Till innehåll på sidan

Ciaran McCreesh: Finding little graphs inside big graphs (in parallel)

Tid: Fr 2017-03-10 kl 12.00

Plats: Room 4523, Lindstedtsvägen 5, KTH CSC

Medverkande: Ciaran McCreesh, University of Glasgow

Exportera till kalender

PRACTICALITIES

Lunch is served at 12:00 noon (register at this doodle   at the latest by Wednesday March 8, but preferably earlier). The presentation starts at 12:10 pm and ends at 1 pm. Those of us who wish reconvene after a short break for 1½-2 hours of more technical discussions.

 

ABSTRACT

I'll give a high level overview of the best practical algorithms for three families of subgraph problems: maximum clique (finding the largest group of people, all of whom are friends with everyone else in the group), subgraph isomorphism (finding a pattern graph inside a target graph), and maximum common subgraph (finding what two graphs have in common). These problems are all NP-hard, but nonetheless we can solve some instances involving graphs with tens of thousands of vertices, and millions of edges.  I'll discuss the kinds of graphs that make subgraph problems easy to solve in practice, and then explain how to generate ``really hard'' instances (and why this matters).  Finally, I'll present an overview of my research on parallelising these algorithms to exploit multicore hardware: with the right work-splitting mechanisms, we can get strong, consistent, reproducible speedups up to at least the 64 core mark. This may come as a surprise to those familiar with parallel SAT, CP or MIP solvers, so I'll explain what makes these subgraph algorithms different.

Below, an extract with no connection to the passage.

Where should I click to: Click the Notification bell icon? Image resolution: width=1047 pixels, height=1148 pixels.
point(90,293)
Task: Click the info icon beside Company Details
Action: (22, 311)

After the break, we will have an in-depth look at a state-of-the-art maximum clique algorithm due to Tomita et al. This algorithm is easy to understand from a correctness perspective, but it features several design choices which are hard to justify theoretically. We'll discuss three questions, and I'll show some empirical work which suggests that they share a common answer:

  •  How exactly does this algorithm behave on random graphs, and why?
  • Why is it so much better for the main loop in the algorithm to iterate backwards rather than forwards?
  • Why does introducing parallelism via randomised work-stealing behave so erratically, and how can we do better?